You are viewing a plain text version of this content. The canonical link for it is here.
Posted to dev@stanbol.apache.org by Rupert Westenthaler <ru...@gmail.com> on 2011/06/03 08:10:20 UTC

Generic RDF indexing configuration and indexing of IPTC news Codes (was: How to add an rdf/skos file in entity hub)

Hi

As part on the work at STANBOL-187 [1] I extended the Entityhub
Indexing tool with two new features:

1. The Indexing Utility now an OSGI bundle that contains all the
configurations needed to configure instances of the components
necessary to add the indexed dataset to the entityhub. Together with
the BundleInstaller extension [2] to the Sling Installer this allows
to install those Services easily by adding this bundle the an OSGI
environment running the Apache Stanbol Entityhub.
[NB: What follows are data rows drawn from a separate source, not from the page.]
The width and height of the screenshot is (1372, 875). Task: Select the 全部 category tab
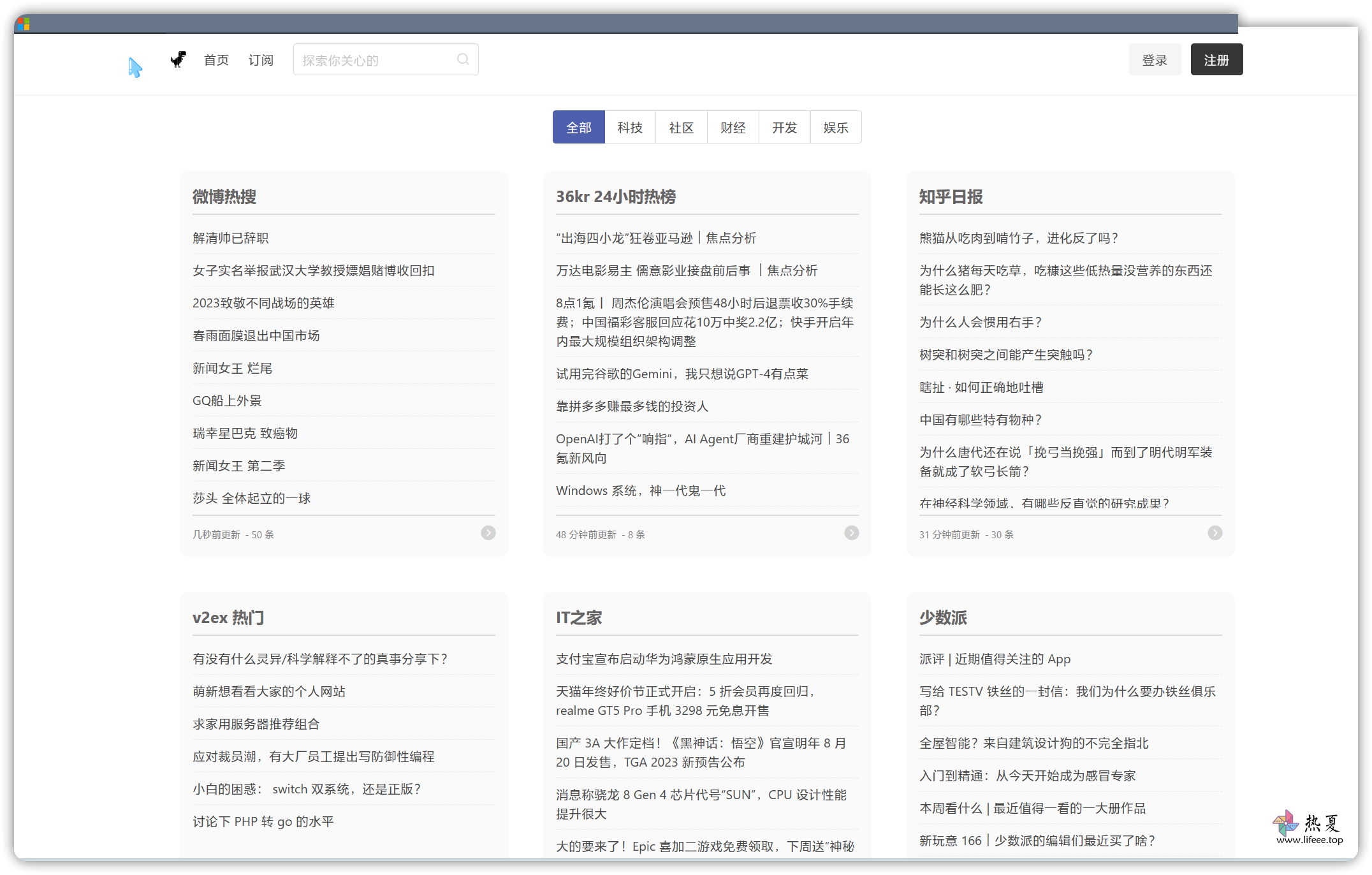(x=579, y=128)
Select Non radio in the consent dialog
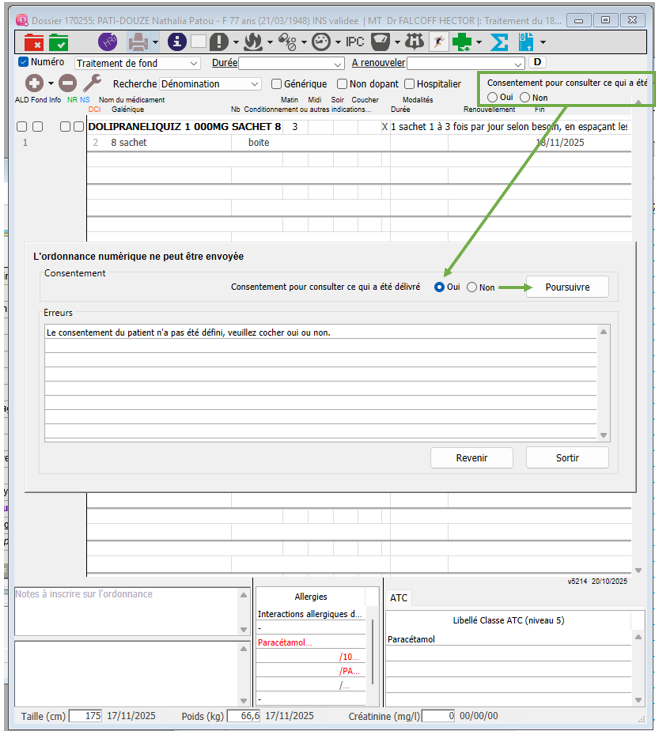The width and height of the screenshot is (656, 733). click(472, 287)
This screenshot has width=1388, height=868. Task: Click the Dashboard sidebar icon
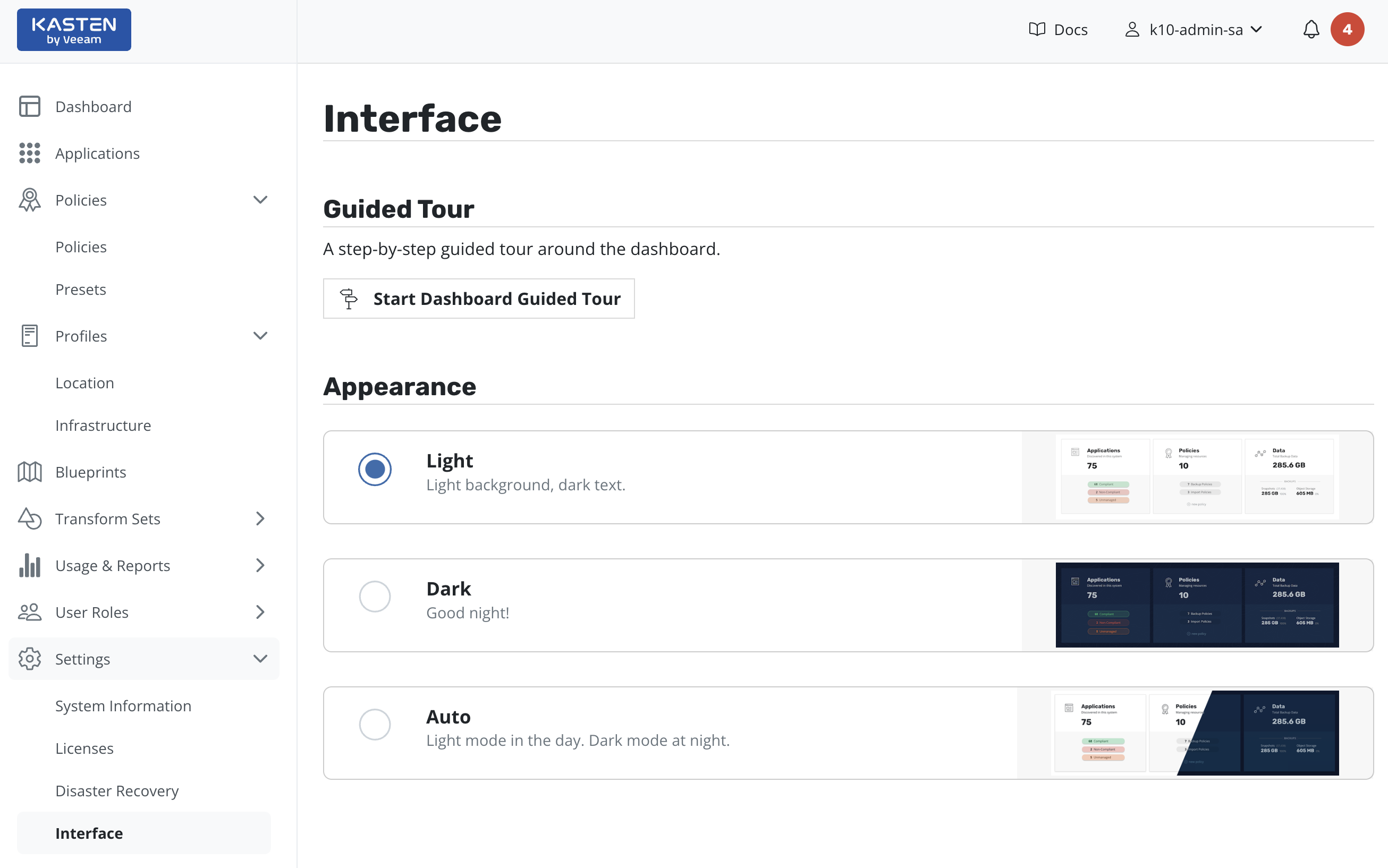[x=29, y=106]
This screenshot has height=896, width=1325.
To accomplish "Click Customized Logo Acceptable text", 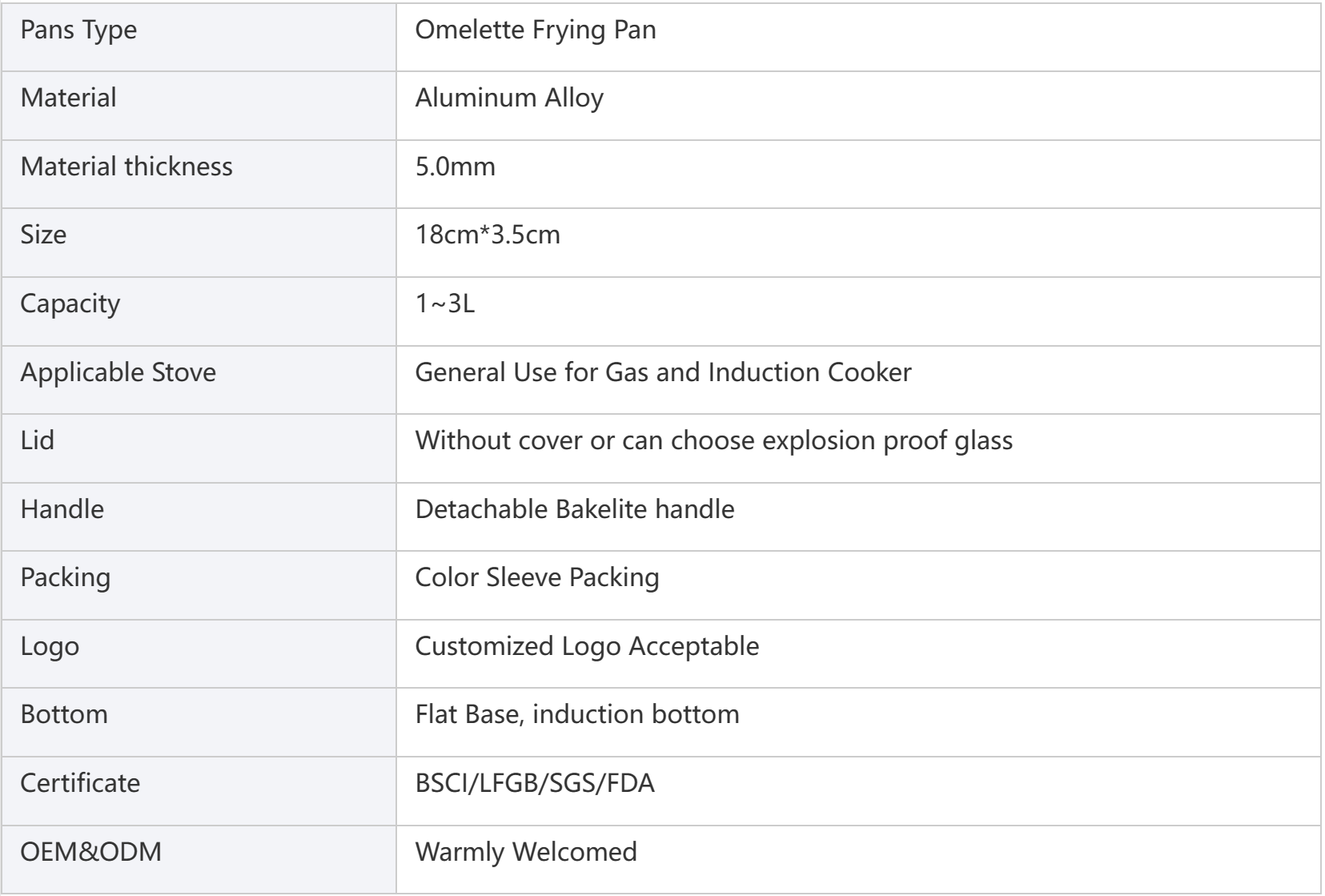I will (x=587, y=647).
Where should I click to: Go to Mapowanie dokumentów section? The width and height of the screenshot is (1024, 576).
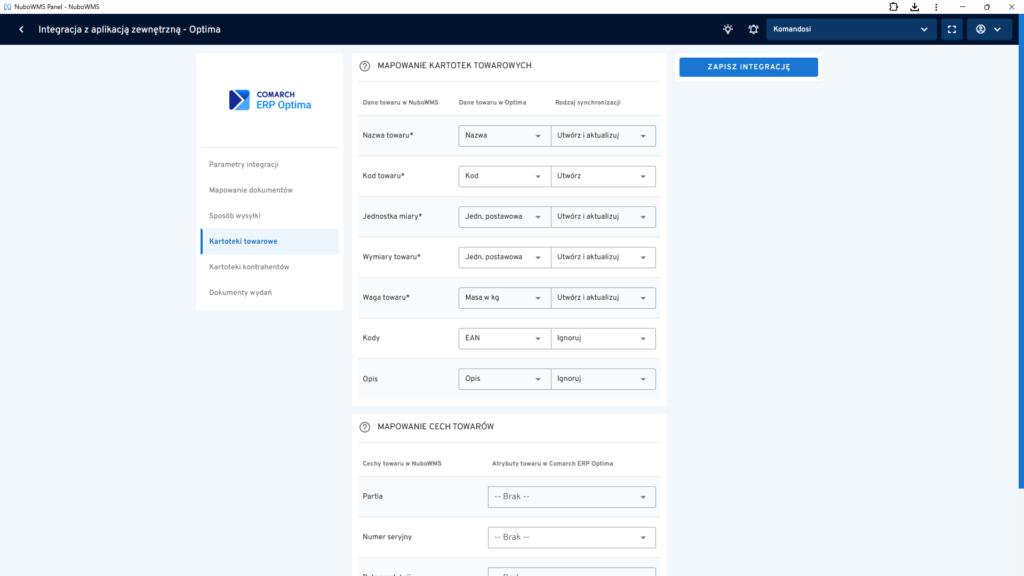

2. I am added a generic configuration for RDF files [3]. See the
README.md for more details. Especially It also includes useful
mappings  "mapping.txt" for a lot of common Ontologies (RDF, RDFS,
OWL, DC elements and terms, SKOS ...)

To test the generic RDF configuration I used the IPTC NewsCodes
(http://www.iptc.org/site/NewsCodes/). During that work I discovered
that the SKOS versions include several errors that need to be
corrected. In addition the usage of the "Accept-Language" header makes
it also challenging (for normal users) to download the controlled
vocabulary in all available languages.

So if someone is interested to use the IPTC NewsCodes you can download
this example form [4]. This archive contains:

* README.md with detailed information on the necessary changes to IPTC
SKOS files, the creation of the index and the installation of the
index
* indexing.properties file with the data for IPTC. For all the other
configurations the defaults of the generic RDF indexer are used.
* The corrected SKOS files for the six "Descriptive NewsCodes".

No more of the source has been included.